[Slide 1]
In this video we will look at how to determine if a word is in a trie. Suppose we have this tree to the left and we are wanting to add the word ‘data’. We would start at the root of our trie and work through the word ‘data’ letter by letter. First is letter ’d', which is a child of our root.
[Slide 2]
Then from node ’d' we would be looking for child ‘a’. We could say that we are now searching for the word ‘a’, ’t', ‘a’ from the node ’d'.
[Slide 3]
Now from node ‘a’ we look for child ’t'. Here we could say that we are searching for the word ’t' ‘a’ from the node ‘a’.
[Slide 4]
Now we have traversed to ‘dat’ and we are searching for word ‘a’ from the node ’t'.
[Slide 5]
At this point we have traversed ‘data’, ending at ‘a’ which has its is_word attribute as true. So we would return true because ‘data’ is in our trie. Now that we have an example under our belts, lets look at the pseudocode of searching for a word in our trie.
[Slide 6]
Here we have the pseudocode for searching for a word in our trie. We will work through this piece by piece. Working through our example, you may have noticed that this is a recursive process.
[Slide 7]
Similar to the base case for our add word and remove word functions, the base case for our contains word function is when the word length is zero. This means we have made it all the way to the end of our word.

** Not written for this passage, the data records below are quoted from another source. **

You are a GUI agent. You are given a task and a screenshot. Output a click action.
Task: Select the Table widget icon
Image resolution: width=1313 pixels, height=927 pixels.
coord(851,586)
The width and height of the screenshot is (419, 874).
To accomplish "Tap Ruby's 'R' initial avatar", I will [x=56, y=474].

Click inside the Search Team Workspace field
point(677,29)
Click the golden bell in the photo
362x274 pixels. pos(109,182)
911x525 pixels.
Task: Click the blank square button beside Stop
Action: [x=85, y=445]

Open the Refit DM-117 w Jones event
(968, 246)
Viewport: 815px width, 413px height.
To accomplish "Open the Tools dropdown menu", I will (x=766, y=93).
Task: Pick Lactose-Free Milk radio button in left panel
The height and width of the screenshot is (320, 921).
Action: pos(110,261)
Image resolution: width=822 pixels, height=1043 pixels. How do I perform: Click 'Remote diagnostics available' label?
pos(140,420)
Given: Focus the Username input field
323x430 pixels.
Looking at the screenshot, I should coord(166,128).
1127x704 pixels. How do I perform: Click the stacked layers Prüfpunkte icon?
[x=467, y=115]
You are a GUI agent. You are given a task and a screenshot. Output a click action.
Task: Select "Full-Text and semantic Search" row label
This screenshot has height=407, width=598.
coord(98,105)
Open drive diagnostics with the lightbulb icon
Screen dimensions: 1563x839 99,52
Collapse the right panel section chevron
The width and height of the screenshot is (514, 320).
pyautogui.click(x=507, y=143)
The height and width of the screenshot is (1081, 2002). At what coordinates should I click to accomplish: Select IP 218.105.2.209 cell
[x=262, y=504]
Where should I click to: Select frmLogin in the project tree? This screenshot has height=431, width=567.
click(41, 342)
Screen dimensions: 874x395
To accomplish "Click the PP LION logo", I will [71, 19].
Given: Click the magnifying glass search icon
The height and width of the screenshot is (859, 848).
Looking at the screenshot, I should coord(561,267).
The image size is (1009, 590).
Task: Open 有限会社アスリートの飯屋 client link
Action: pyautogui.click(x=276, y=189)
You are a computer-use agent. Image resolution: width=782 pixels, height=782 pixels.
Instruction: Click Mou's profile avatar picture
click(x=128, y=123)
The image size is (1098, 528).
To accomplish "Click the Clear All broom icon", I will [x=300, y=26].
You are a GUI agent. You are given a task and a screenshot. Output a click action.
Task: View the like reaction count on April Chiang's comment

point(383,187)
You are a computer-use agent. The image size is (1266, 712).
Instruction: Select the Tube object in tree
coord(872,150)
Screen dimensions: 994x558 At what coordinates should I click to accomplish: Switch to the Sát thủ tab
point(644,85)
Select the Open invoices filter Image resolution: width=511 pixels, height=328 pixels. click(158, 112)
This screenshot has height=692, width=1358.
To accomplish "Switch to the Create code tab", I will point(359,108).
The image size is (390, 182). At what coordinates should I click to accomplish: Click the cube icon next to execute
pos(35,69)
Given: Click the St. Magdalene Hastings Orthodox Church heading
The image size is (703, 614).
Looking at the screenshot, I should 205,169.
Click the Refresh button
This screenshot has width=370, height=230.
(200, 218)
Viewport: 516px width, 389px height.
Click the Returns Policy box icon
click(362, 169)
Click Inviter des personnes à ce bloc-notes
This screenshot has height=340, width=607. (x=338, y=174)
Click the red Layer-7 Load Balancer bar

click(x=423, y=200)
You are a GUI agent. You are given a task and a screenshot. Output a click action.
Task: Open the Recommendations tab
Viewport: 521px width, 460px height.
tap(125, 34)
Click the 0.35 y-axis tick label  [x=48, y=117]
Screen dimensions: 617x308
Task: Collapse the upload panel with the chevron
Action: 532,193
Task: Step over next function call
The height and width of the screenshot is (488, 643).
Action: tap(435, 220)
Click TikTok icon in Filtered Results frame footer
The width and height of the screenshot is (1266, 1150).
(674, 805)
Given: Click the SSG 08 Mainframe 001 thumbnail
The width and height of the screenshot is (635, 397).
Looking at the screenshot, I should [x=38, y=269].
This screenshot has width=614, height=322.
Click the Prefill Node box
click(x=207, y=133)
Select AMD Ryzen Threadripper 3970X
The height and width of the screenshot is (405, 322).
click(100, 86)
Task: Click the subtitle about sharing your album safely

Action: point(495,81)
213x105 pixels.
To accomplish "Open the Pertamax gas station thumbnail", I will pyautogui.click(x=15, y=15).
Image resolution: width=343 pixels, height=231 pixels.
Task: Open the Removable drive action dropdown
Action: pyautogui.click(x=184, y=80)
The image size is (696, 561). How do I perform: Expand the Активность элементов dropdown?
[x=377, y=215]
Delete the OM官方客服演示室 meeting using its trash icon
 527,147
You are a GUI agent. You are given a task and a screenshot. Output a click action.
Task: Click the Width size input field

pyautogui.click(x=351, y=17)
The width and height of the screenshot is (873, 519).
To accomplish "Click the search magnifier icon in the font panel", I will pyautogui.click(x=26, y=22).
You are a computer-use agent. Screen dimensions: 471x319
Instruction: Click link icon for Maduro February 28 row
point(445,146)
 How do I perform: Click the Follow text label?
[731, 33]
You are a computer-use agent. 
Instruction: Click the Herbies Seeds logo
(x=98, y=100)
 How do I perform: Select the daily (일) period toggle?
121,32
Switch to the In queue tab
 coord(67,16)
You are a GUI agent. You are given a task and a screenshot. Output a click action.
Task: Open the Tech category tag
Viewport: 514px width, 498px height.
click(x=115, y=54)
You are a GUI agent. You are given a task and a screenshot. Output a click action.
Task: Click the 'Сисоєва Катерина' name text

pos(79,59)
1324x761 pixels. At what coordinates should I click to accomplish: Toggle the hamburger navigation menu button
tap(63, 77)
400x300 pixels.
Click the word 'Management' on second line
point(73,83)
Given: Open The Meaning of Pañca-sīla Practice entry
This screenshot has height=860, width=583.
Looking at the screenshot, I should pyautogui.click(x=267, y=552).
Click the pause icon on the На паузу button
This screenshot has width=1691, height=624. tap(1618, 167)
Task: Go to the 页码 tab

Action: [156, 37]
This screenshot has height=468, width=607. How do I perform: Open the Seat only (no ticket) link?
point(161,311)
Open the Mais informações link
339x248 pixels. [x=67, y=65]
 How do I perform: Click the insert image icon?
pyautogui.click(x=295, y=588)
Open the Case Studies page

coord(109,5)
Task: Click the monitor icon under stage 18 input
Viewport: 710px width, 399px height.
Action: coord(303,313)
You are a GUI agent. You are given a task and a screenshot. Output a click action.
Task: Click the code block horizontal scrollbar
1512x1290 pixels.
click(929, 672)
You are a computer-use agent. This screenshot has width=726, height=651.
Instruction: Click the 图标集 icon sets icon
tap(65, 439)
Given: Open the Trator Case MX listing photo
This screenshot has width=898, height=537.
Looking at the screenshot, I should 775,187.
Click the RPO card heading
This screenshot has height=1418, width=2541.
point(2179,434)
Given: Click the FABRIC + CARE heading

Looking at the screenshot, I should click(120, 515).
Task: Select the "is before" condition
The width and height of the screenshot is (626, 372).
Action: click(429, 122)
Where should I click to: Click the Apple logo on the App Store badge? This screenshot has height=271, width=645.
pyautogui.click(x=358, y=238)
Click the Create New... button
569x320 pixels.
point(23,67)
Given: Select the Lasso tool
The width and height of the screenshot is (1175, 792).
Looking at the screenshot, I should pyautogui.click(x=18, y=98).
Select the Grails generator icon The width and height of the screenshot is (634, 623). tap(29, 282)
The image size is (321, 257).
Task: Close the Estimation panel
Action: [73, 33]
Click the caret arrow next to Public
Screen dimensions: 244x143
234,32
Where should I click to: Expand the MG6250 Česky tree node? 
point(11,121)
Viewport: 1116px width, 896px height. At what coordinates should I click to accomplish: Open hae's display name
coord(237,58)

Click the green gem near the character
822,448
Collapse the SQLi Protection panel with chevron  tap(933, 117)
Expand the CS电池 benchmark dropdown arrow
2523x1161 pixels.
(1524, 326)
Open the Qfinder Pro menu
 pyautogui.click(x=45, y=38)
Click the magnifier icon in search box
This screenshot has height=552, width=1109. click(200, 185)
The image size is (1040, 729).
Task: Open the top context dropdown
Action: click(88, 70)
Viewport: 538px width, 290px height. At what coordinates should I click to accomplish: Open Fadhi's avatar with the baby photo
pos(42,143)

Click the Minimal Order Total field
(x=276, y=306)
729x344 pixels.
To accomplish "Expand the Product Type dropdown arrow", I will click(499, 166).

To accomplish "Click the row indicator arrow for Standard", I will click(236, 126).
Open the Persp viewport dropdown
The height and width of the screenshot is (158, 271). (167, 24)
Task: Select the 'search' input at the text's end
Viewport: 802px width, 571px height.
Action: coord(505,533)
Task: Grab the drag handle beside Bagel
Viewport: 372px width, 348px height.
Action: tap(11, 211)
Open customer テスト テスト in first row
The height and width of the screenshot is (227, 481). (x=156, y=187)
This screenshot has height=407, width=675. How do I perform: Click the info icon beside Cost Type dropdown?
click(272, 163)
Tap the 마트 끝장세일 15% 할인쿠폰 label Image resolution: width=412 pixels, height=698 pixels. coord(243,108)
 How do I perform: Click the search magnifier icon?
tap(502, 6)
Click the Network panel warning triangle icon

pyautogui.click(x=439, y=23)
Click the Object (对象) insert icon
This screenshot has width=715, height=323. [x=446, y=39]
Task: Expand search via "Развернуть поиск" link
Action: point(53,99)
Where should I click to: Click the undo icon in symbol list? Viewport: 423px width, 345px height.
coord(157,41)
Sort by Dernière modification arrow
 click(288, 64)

Once we get to the end of our word, we can simply return the nodes is_word attribute.
[Slide 8]
The recursive case for our contains word function first breaks the word into the first letter and the remainder. We find the child that corresponds to that first letter. If there is not a child like this, then we return false because the word will not exist. If this child does exist, then we call the contains word function on the remainder of the word from the child.